The MHC class II associated invariant chain limits the immunogenicity of genetically modified human tumor cell vaccines

Activation of tumor-reactive T lymphocytes is a promising approach for the treatment of patients with metastatic cancers. CD8 + T cells can have cytotoxicity and specificity for tumor cells and optimal CD8+ T cell activity and memory requires CD4 + T cell co-activation. Therefore, we are developing "MHC-II" vaccines that activate tumor-reactive CD4+ T cells. MHC-II vaccines are MHC class I+ tumor cells transduced with costimulatory molecules and MHC-II alleles syngeneic to the prospective recipient.
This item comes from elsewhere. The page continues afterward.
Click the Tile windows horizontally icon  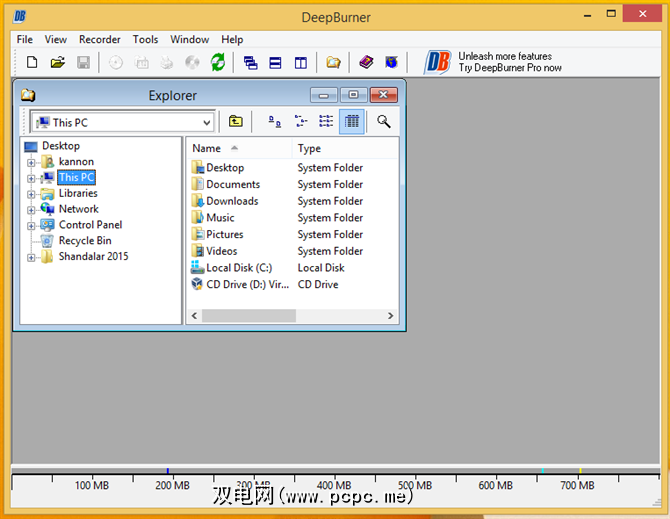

In previous studies mouse MHC-II vaccines were therapeutic for established mouse tumors, provided they did not co-express the class II-associated Invariant chain (Ii), an accessory molecule coordinately regulated with MHC II. A major goal of my thesis has been to develop human MHC-II vaccines. I hypothesized that in the absence of Ii, MHC-II presents novel endogenously synthesized tumor peptides not presented by professional Ii+ antigen presenting cells (APC), thereby circumventing existing antigen-specific tumor-induced tolerance. To express a single MHC-II allele in the absence of Ii, MHC-II -Ii- cells were transduced with a bicistronic retroviral vector which expresses the MHC-II alpha and beta genes. To express multiple MHC-II alleles and to facilitate presentation of a broader repertoire of tumor antigens, tumor cells were transduced with the MHC-II transactivator (CIITA), a regulatory gene that coordinately increases expression of all MHC-II alleles. RNAi expression vectors silenced Ii >95% in CIITA/CD80/siRNA transductants. Down-regulation of Ii did not affect MHC-II expression or stability, and Ii + and Ii- transductants activate human CD4+ T cells to DRB1*0701-restricted HER2/neu epitopes. HER2/neu + MHC-II+ non-malignant cells (MCF10A) did not activate HER2/neu specific CD4+ T cells, suggesting tumor vaccines may not affect non-malignant tissues. MHC-II vaccines are more efficient than Ii+ APC for priming and boosting tumor-specific Type 1 CD4 + T cells, and they induce greater expansion of CD4+ T cells which secrete more IFNgamma and activate an overlapping, but distinct, repertoire of CD4+ T cells. Therefore, MHC-II vaccines facilitate a robust CD4+ T cell response that includes the presentation of peptides that are uniquely presented by Ii- cells. These vaccines may be unique agents which induce a strong tumor-specific immune response in patients.